ABSTRACTRecent scholarship in political geography and allied disciplines such as Anthropology and Architecture has used registers such as the elemental and volumetric to explore the calculative, material, technical, and atmospheric interventions in, on, through and beneath the earth’s surface. In this special issue, our contributors engage in a ‘subterranean turn’, as they drill down, dive into, travel through and speculate with underground and underwater domains. Although varied in their geographical environments and locales, and diverse in their time-frames, the papers speak to four themes that constitute a ‘subterranean geopolitics.’ First, the subterranean is conceptualised as volume with distinct material qualities including height, pressure, depth and shape. There are multiple undergrounds on offer. Second, the subterranean is integral to nation-state building and geopolitical strategies of control, enclosure and exclusion. Third, there is evidence of and for subterranean infrastructures aplenty. States and other actors want to design, experiment and plan with the underground and underwater environments. Finally, the subterranean is never divorced from calculative, legal and technical regimes of regulation, and the cultivation of expertise – scientific, military, engineering – is a crucial element in these contributions to subterranean geopolitics.
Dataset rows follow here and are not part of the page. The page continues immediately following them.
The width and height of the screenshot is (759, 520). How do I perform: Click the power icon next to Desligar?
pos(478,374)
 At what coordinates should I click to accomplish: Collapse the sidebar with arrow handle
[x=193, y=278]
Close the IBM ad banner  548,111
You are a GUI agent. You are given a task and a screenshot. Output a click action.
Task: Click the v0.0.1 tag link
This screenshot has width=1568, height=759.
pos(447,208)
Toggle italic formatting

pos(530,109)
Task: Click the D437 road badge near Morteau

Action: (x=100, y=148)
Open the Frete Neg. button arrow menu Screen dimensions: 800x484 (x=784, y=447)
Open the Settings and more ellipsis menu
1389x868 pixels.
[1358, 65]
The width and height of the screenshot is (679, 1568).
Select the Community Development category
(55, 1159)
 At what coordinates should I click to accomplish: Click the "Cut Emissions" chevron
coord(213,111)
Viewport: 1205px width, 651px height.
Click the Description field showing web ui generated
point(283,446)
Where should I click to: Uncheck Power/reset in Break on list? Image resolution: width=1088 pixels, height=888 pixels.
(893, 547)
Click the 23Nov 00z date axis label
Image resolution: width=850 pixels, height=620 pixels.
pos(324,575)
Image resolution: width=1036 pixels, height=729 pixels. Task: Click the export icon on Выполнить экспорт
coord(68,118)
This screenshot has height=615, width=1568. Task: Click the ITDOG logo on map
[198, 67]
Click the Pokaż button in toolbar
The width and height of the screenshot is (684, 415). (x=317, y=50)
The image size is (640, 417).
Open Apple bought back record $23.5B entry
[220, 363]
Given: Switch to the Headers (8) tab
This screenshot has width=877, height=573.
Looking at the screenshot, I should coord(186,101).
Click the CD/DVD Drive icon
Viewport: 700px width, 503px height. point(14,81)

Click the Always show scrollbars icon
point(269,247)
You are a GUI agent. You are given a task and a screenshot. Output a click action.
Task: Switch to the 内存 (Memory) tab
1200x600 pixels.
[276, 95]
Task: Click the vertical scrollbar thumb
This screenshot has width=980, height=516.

Taken together, the nine papers in this special issue offer a rich array of case studies including the nineteenth-century volcanic eruption in the Mediterranean (Hawkins 2018), subterranean nationalism in the South Atlantic (Benwell), lead mining in nineteenth-century English Peak District (Endfield and Van Lieshout 2019), a transnational gas pipeline running through Italy (Barry and Gambino 2019), subterranean security in Israel/Palestine (Slesinger 2019), natural gas infrastructure (Forman 2019), deep sea mining off Papua New Guinea (Childs 2019b), US military planning in and under Greenland’s inland ice (Bruun 2018), and managing the shipping routes of the English Channel (Peters 2019).